O presidente diz que a Argentina "continuou exportando aço para os EUA em quantidades insustentáveis, especialmente devido ao recente aumento de produtos semiacabados", mas que os dados oficiais do país não permitem a checagem de uma eventual crescente demanda argentina pelo aço chinês.
Trump não chega a citar dados específicos do Brasil e apenas frisa que as importações vindas da China "cresceram tremendamente nos últimos anos, mais do que triplicando desde a instituição das cotas". Ele, porém, não apresenta aumento das exportações de aço brasileiro para o mercado americano o que, ao menos oficialmente, não houve.

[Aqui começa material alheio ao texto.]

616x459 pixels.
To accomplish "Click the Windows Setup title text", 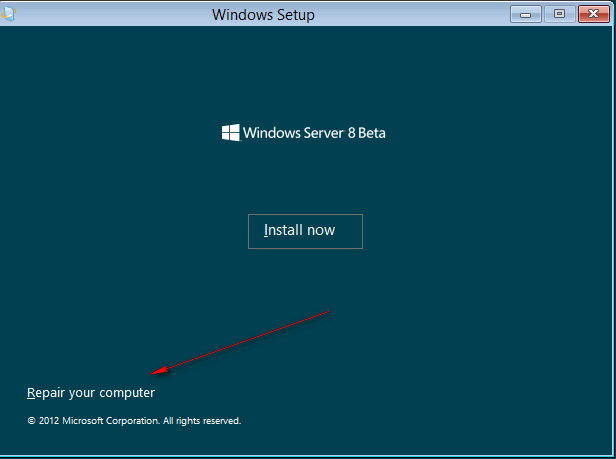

A inundação de aço chinês no mercado brasileiro, aliás, é alvo de críticas das próprias siderúrgicas instaladas no Brasil. No ano passado, após receber pressão das empresas brasileiras, o governo federal estipulou cotas de entrada de alguns tipos de aço chinês no Brasil e fixou alíquota de 25% para o volume excedente. E a pressão ainda segue.
Em nota divulgada após o anúncio de Trump, o Instituto Aço Brasil negou o argumento do presidente americano e disse que "o mercado brasileiro também vem sendo assolado pelo aumento expressivo de importações de países que praticam concorrência predatória, especialmente a China".